Nous suivons de très près ce qu’il se passe dans les négociations avec l’État. Les partis autonomistes corses, le PNC et Femu a Corsica, sont membres de « Régions et Peuples solidaires », nous sommes donc dans la même fédération au niveau européen avec également François Alfonsi. Nos députés sont également dans le même groupe parlementaire à l’Assemblée. Nous, ce qu’on dit aujourd’hui aux Bretons, c’est que quand il y a des autonomistes au pouvoir il y a forcément un rapport de force avec l’État, et que ce rapport de force, il paye ! Aujourd’hui, il est acquis que la Corse va accéder à une plus grande autonomie.
 
- Vous êtes également une militante de la langue bretonne, comment évitez la disparition de ces langues régionales ?
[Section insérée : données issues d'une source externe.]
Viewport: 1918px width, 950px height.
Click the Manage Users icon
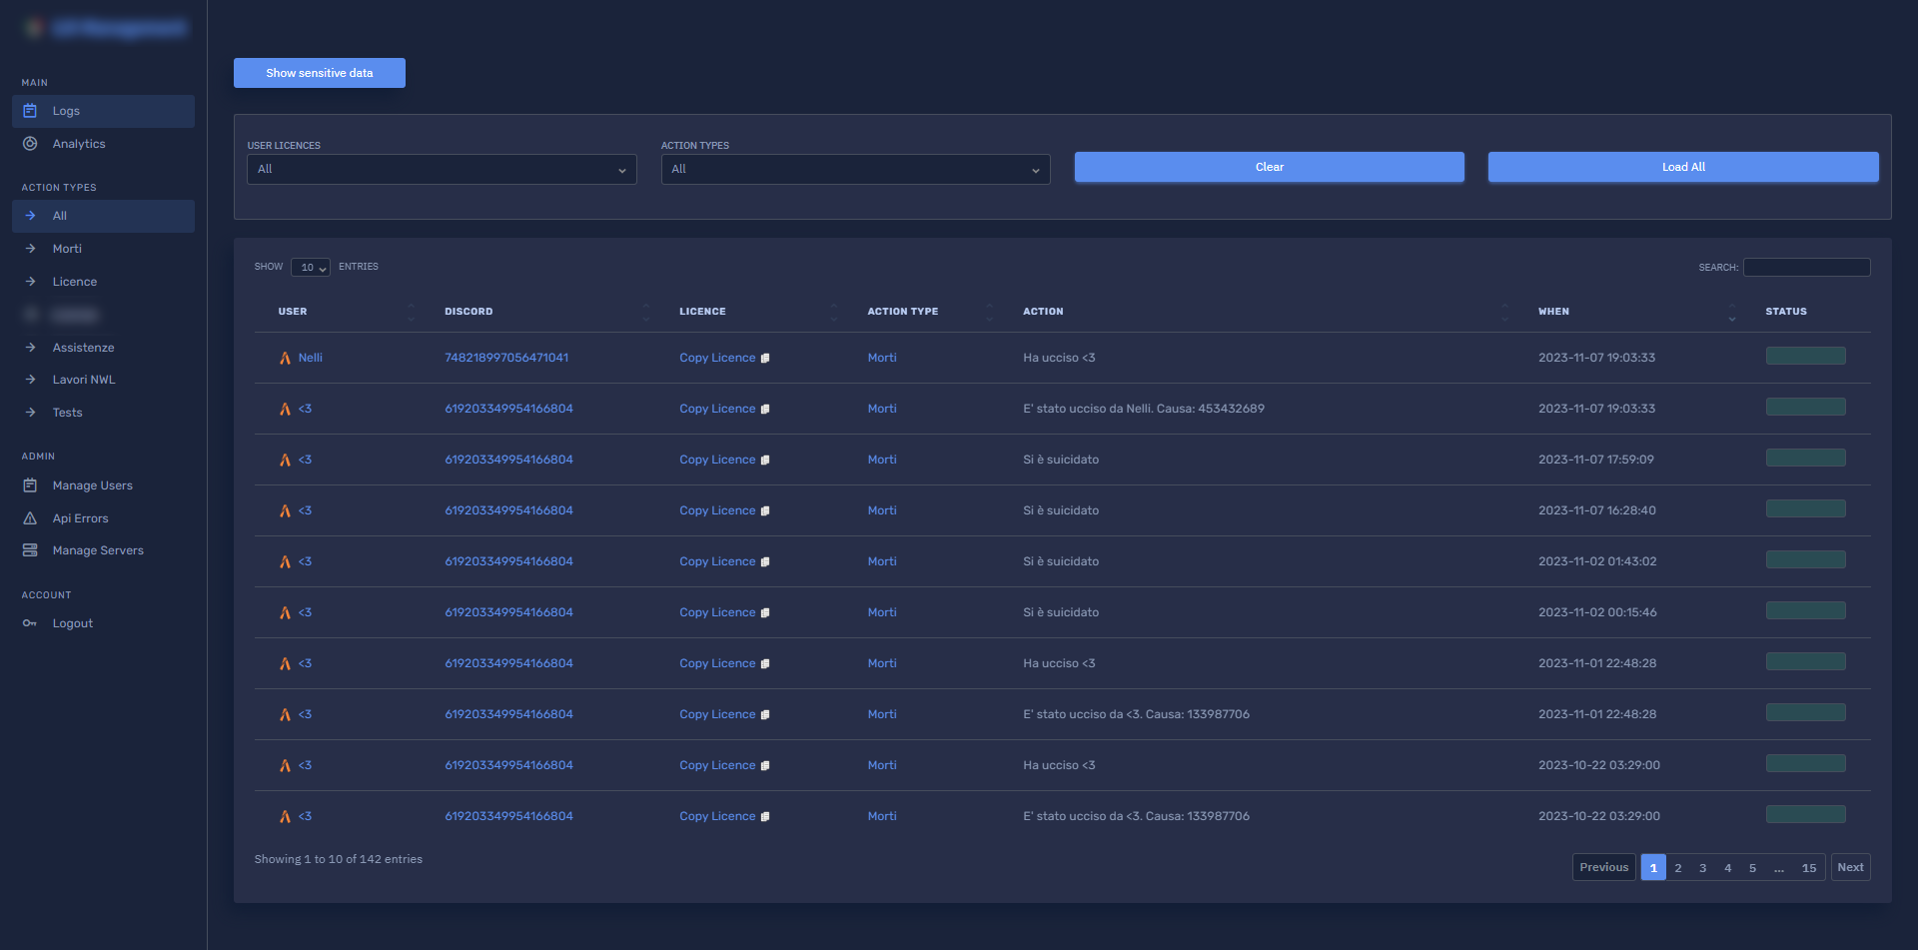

- La langue bretonne est en grand danger, elle ne se transmet plus. Le seul moyen d’en sortir, c’est l’école. Aujourd’hui, il y a une convention ambitieuse entre la Région et l’État, mais nous n’avons jamais eu aussi peu de professeurs de la langue bretonne. Un seul poste ouvert en CAPES alors que nous devions avoir 30 000 élèves en filière bilingue. Il faut que la Bretagne puisse bénéficier de la compétence en matière de langue pour résoudre ce problème. Au niveau de l’Europe, il y a tout ce qu’il faut pour faire vivre les langues. La France fait matière d’exception. Il faut que nous poussions la France à ratifier la charte des langues régionales et minoritaires. Aujourd’hui, la France, membre fondateur, ne pourrait pas intégrer l’Union européenne, car elle n’a pas ratifié cette charte ! C’est une situation assez incroyable.